シンガポールでは海外から外国人患者の受け入れを拡大すべく医療拠点づくりを進めている。

 良質なヘルスケアサービスを安価なコストで得たいという欧米諸国のニーズを取り込むため、シンガポールでは、2003年にShingapore Medicine構想を建て、政府と医療業界が一体となって、メディカル・ハブの地域獲得に向けた取り組み、具体的には、保健医療産業への新規投資促進や外国患者の移送経路の整備などを進めていると言われる(経済産業省「平成19年版通商白書」)。

 図の通り、実績でも、2000年から2005年にかけ、シンガポールでは外国人患者の受入数が15万人から37万人へと2倍以上に伸びている。今後、この数を2012年には100万人にしよういう野心的な目標を立てている。

 シンガポールにとどまらず、欧米からアジアへ健康・医療目的で訪れる者が増加している。グローバリゼーションの一貫として、労働力の海外出稼ぎが進んでおり(図録8100参照)、また頭脳の国際移動も大きくなっている(図録3840参照)が、その一方で、むしろ、低廉なサービスを受けるために特別なサービス供給力をもつ途上国へ先進国から出掛ける場合も増えてくるのだといえる。

 以下、アジア・メディカル・ツーリズムに関して、経済産業省「平成19年版通商白書」より引用する。

【コラム】 アジア諸国における医療サービスの現状

 欧米と同等の水準の先進・高度医療サービスを自国よりもはるかに低い費用で受けられることから、近年、健康・医療目的でアジア諸国を訪れる外国人旅行者数は急増している。2006年中に医療サービスを受ける目的でアジア地域を訪れた外国人旅行者数は180万人に達し、その市場規模は約68億ドルに上るとされる。
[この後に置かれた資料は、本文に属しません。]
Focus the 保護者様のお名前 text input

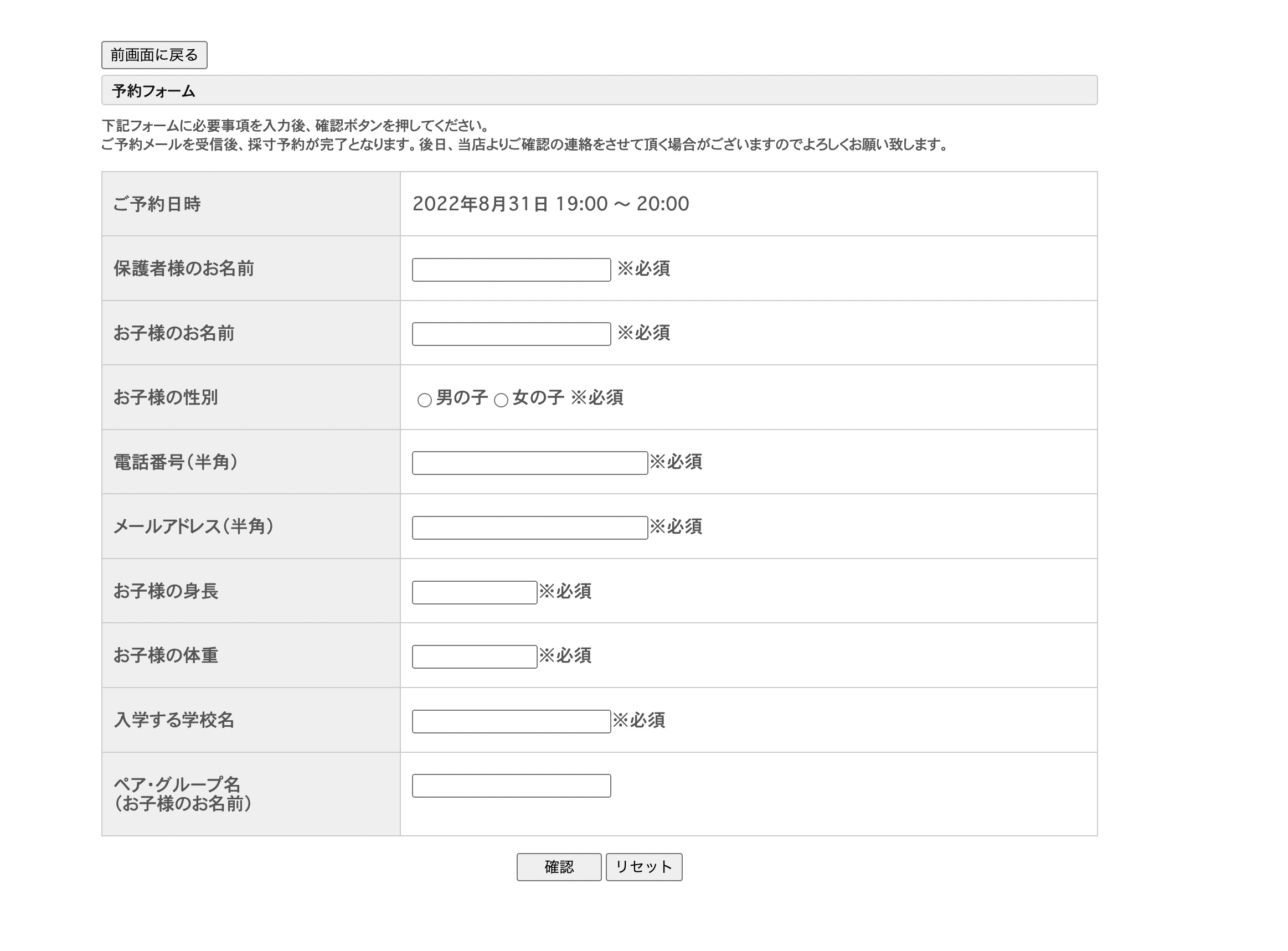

 アジアを訪れる患者数増加の背景には、欧米等先進国における高額な医療費負担を少しでも減らしたい企業側の事情がある。特に、医療費が高額な米国では、従業員が医療費の低い海外で治療を受けることで約8割のコスト削減効果があると言われている。このため、従業員に対し、医療費の安いアジア等の海外で治療を受けることを推奨する企業が増えており、旅行代理店などが医療機関と共同で、現地での観光が組み込まれたメディカル・ツアーを企画するなどして積極的な市場開拓が行われている。
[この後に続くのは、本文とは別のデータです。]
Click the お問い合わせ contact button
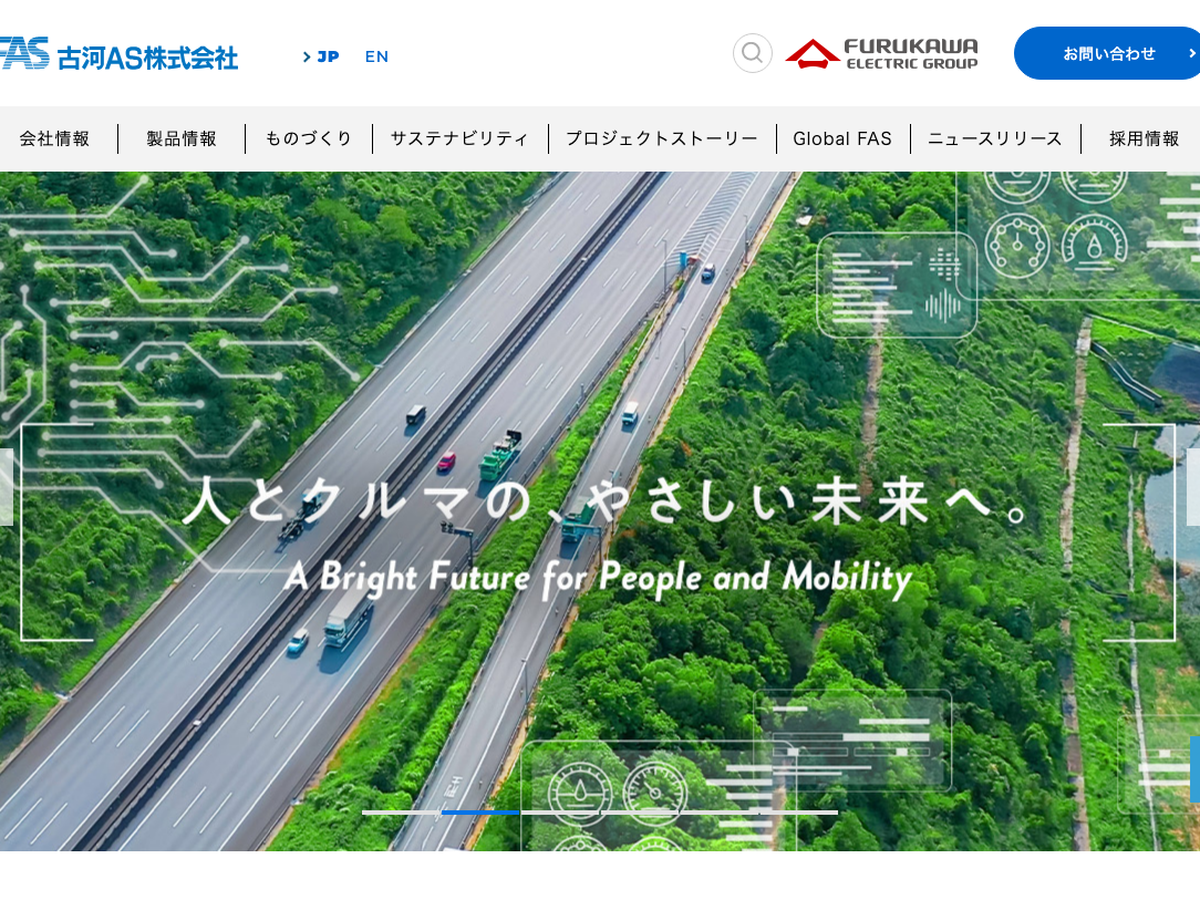The height and width of the screenshot is (900, 1200). click(1107, 53)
 インドも、シンガポールと同様、海外からの健康・医療サービス需要の取り込みに力を入れている。インドでは、好調な経済を背景に、充実した医療設備を整えた病院が増えており、熟練・熟達した医師の養成も積極的に行われている。また、高度な医療サービスが欧米よりも安く、しかも短い待ち時間で受けられることが、多くの患者を海外からインドに惹きつける魅力となっているとされる。インド政府は、こうしたメディカル・ツーリズムを経済活性化の鍵として重視しており、インド国内のリゾート観光等とも結び付けた形で促進しようとしている。インドを訪れる人が増えれば、目覚ましい経済発展を遂げているインドの魅力がより多くの人々に認知されることにもなる。インド政府によれば、インドのメディカル・ツーリズム分野は、年間30%の成長を実現している。